このトンネルは、日本の国際協力機構(JICA)が2000億円近い資金を投じ、大成建設などの企業連合が最先端の「沈埋工法(ちんまいこうほう)」で建設したものです。これはあらかじめ製作したトンネルのブロックを海底に沈めて繋ぎ合わせる技術で、水深60メートルという世界最深級の難工事を成し遂げました。
SNSでは「日本の技術が中国の国家戦略を助ける形になるとは皮肉だ」という声が上がる一方で、「純粋に日本の土木技術の高さが世界を繋いでいることに誇りを感じる」といった複雑な反応が広がっています。2013年10月29日の開通式に安倍首相が出席した際、誰がこの結末を予想したでしょうか。
米欧の不協和音を突く中国とトルコの接近
現在、アメリカと欧州連合(EU)の間では、関税や課税を巡る対立が深刻化しています。こうした状況下で、トルコは中国との関係強化に活路を見出しているようです。エルドアン大統領は2019年7月に訪中し、自国の「中部経済回廊」と中国の「一帯一路」の融合を強くアピールしました。
一帯一路とは、古代のシルクロードのようにアジアと欧州を陸路と海路で結び、巨大な経済圏を築こうとする中国の構想です。専門家は、今回の新ルート開通について「ロシアに依存しない代替ルートを確保する、地政学的なリスク分散の側面が強い」と分析しており、中国の戦略的な意図が透けて見えます。
私は、この事態を単なる経済ニュースとして片付けるべきではないと考えます。日本の良質なインフラが、結果として他国の政治的チェス盤の上で重要な駒として機能している事実は、今後のインフラ輸出のあり方に一石を投じるものです。技術は中立ですが、その使い道は極めて政治的なのです。
2025年、500万トンの貨物が動く「鉄のシルクロード」
トルコ国鉄の総裁は、2023年から2025年までには、この路線を年間500万トンの貨物が通過するようになると強気の見通しを立てています。パソコンや自動車部品が欧州へ運ばれ、代わりに粉ミルクや医薬品がアジアへ届く。
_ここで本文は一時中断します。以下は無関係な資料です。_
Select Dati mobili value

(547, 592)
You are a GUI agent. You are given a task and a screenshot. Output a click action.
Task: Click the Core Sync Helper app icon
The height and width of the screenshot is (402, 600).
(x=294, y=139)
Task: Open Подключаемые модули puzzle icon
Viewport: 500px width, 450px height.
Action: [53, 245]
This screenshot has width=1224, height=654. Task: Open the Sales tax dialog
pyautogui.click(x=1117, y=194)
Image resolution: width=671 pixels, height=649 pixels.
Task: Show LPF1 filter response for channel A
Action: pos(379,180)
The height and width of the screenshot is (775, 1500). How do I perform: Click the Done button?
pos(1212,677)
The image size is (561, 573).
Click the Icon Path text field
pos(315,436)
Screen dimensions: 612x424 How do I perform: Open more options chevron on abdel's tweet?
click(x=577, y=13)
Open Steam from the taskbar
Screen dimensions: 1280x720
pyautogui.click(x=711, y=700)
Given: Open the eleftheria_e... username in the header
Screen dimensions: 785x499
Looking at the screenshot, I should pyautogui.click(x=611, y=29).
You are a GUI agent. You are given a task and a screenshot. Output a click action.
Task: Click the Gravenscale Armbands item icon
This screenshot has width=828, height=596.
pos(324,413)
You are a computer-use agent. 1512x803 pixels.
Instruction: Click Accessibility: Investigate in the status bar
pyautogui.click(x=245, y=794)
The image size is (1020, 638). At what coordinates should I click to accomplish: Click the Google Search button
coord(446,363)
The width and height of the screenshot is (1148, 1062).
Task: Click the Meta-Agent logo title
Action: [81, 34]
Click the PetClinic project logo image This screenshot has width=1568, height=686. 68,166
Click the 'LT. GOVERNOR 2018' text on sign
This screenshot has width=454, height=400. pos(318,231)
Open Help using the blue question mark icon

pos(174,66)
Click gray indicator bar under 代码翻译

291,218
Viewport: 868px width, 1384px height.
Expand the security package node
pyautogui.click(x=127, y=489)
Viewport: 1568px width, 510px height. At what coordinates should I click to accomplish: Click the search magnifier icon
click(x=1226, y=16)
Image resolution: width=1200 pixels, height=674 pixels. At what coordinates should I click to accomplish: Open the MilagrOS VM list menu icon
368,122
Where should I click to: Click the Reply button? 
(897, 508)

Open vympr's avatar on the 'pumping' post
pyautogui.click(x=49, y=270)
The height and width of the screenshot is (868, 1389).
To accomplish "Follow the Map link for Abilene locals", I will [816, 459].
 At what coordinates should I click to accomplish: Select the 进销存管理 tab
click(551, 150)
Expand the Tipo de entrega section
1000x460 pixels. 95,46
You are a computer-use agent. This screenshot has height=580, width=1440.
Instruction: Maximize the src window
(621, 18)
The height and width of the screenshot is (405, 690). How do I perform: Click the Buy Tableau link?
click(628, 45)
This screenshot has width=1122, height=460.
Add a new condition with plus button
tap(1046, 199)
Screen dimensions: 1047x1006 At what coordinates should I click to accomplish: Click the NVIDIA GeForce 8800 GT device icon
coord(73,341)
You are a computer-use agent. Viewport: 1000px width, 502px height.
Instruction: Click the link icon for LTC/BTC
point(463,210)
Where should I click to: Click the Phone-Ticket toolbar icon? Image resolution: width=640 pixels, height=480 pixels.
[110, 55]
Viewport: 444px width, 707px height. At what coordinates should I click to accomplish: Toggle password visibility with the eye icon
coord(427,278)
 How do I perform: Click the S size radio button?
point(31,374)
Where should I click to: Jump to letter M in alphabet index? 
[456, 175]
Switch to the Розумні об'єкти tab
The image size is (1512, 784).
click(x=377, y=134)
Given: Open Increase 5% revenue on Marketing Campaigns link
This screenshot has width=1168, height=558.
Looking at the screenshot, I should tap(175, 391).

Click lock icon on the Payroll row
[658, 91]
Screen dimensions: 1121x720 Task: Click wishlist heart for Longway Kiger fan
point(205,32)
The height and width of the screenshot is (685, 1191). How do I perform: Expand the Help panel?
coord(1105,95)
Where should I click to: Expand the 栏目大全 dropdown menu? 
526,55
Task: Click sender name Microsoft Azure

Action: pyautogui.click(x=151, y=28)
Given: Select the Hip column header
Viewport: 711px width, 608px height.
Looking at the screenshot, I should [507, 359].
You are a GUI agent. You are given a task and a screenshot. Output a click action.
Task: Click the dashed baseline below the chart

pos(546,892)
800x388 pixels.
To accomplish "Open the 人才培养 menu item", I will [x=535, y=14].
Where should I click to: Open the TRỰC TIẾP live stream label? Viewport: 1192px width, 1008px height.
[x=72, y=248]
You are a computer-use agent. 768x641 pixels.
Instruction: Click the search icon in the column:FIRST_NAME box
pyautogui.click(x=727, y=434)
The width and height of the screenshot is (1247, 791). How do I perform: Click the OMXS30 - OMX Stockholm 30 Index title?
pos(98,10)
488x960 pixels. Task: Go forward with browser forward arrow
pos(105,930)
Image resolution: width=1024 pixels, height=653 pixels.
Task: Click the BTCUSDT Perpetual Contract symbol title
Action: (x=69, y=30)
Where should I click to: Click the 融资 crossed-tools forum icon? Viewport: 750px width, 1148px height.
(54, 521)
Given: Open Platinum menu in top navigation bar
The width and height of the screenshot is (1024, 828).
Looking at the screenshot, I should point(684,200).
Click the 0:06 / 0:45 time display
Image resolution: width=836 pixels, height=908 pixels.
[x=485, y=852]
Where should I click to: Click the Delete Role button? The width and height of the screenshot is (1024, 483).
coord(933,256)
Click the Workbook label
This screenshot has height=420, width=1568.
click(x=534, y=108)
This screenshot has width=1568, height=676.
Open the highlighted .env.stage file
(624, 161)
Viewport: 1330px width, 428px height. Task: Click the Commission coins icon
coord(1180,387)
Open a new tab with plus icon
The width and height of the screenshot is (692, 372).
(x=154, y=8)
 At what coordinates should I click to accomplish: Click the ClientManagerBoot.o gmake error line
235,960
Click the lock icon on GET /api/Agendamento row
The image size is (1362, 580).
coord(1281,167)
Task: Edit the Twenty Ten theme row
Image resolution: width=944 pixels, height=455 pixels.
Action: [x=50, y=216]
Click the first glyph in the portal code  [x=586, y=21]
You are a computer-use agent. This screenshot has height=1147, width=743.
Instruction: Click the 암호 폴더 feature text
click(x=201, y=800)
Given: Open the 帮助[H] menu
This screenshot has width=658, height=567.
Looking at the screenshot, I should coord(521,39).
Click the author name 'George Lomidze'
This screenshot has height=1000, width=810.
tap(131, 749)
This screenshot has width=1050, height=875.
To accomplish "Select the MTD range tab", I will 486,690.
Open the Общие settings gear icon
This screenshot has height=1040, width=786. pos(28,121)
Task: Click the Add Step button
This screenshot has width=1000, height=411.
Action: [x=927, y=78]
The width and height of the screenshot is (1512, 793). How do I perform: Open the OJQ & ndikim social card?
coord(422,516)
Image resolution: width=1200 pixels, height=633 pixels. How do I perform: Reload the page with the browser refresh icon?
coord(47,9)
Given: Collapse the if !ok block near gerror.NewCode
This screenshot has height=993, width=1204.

トルコはこの「鉄のシルクロード」の要所として返り咲く予感に満ちています。
2018年8月に発生した通貨リラの暴落という苦境を乗り越えようとするトルコにとって、中国からの投資や物流網の整備は、喉から手が出るほど欲しい果実でしょう。実際に、中国の海運大手はすでにイスタンブールの主要な港を買収するなど、着々とその足場を固めています。
日本の血税と技術が注ぎ込まれたトンネルが、夜な夜な中国の野望を乗せた貨物列車を運ぶ光景。それは、国際政治のしたたかさと、インフラ支援が持つ「予期せぬ影響力」を私たちに突きつけています。この線路の先にある未来が、真に世界の繁栄に寄与することを願わずにはいられません。